EXERCISE AIM: The required result is a copy of each line below in which "computer" appears.

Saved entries

[Start of section]

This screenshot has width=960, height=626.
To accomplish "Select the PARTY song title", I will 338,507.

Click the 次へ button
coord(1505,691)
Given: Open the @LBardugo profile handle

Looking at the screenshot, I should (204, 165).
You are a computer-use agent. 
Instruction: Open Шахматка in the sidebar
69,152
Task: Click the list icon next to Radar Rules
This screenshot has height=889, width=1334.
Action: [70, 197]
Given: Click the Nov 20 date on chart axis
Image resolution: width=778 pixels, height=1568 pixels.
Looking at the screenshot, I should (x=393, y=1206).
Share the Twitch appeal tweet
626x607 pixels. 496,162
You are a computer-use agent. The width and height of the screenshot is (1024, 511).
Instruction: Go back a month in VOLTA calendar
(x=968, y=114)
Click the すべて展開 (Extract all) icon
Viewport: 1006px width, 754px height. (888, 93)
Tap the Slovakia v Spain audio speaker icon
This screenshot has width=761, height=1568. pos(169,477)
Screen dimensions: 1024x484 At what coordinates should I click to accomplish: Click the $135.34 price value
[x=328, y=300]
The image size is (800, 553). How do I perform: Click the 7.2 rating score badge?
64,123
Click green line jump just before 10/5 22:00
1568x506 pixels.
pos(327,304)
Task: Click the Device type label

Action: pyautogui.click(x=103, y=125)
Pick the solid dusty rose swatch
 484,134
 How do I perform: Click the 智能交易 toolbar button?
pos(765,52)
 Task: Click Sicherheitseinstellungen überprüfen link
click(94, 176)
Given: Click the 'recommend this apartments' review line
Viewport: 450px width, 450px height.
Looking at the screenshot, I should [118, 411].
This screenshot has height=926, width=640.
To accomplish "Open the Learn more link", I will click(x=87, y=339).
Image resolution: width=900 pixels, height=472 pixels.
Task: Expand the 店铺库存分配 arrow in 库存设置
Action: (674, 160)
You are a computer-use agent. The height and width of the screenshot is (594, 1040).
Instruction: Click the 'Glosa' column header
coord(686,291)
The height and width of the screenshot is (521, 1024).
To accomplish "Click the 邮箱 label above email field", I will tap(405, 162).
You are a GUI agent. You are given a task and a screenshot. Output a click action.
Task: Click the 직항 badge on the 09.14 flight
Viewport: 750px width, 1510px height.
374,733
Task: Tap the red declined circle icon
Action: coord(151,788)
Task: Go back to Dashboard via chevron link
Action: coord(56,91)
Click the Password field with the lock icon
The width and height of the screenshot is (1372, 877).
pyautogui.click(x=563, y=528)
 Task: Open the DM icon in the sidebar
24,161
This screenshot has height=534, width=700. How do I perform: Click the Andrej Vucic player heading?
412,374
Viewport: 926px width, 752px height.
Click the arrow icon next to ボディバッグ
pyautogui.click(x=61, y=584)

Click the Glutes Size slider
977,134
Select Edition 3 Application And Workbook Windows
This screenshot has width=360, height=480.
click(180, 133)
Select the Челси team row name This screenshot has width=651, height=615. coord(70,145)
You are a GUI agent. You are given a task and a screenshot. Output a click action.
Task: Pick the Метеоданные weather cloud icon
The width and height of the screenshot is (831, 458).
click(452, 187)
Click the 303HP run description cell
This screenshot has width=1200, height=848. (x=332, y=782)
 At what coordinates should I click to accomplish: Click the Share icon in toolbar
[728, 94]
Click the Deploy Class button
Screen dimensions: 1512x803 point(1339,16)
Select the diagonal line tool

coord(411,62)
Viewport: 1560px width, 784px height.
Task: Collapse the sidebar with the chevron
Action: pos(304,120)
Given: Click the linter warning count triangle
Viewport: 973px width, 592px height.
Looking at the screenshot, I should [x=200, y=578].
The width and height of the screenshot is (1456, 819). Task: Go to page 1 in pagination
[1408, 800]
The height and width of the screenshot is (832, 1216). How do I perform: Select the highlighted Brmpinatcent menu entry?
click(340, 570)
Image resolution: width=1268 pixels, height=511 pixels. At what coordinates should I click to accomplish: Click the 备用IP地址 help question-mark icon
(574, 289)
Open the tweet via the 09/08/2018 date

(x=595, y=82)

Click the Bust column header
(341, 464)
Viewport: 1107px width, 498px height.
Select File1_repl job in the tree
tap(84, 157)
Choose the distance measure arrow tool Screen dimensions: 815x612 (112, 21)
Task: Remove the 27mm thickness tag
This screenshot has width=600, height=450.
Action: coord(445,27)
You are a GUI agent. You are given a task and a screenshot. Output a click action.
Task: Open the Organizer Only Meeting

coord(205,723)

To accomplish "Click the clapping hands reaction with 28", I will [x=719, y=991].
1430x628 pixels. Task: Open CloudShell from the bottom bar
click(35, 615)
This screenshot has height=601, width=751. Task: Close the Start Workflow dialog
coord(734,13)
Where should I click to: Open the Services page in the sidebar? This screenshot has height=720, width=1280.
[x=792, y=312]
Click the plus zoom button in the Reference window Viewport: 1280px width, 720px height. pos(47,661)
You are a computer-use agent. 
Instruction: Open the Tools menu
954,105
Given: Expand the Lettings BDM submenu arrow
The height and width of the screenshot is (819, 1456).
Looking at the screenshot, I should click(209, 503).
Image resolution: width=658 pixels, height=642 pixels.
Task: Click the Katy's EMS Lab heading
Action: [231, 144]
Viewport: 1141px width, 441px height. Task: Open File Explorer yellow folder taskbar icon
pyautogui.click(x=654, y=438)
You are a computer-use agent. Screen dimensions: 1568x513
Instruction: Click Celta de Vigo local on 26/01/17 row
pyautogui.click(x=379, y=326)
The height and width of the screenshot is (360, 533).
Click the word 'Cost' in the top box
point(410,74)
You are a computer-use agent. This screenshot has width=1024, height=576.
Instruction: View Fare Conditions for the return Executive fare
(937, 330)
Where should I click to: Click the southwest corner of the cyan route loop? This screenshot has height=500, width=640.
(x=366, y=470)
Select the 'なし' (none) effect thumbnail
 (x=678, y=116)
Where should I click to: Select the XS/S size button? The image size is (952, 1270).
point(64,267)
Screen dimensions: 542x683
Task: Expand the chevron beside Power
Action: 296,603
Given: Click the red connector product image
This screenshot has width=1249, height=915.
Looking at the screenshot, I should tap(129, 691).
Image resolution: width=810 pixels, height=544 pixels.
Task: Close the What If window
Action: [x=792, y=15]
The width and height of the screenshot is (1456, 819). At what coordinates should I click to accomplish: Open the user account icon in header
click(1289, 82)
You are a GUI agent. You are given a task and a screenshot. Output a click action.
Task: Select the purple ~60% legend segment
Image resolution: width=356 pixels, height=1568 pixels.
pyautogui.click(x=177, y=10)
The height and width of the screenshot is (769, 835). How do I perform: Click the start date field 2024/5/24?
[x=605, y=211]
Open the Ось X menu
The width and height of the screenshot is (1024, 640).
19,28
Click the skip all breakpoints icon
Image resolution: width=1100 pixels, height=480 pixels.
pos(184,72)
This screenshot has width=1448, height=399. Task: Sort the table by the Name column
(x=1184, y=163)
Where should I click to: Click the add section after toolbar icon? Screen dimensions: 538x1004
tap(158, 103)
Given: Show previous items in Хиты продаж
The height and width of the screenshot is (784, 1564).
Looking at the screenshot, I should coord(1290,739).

[End of section]

WRITTEN RESPONSE:
You are a computer-use agent. 
You are a computer-use agent. The width and height of the screenshot is (1024, 511).
You are a computer-use agent. The height and width of the screenshot is (594, 1040).
You are a computer-use agent. 
You are a computer-use agent. Screen dimensions: 1568x513
You are a computer-use agent. This screenshot has width=1024, height=576.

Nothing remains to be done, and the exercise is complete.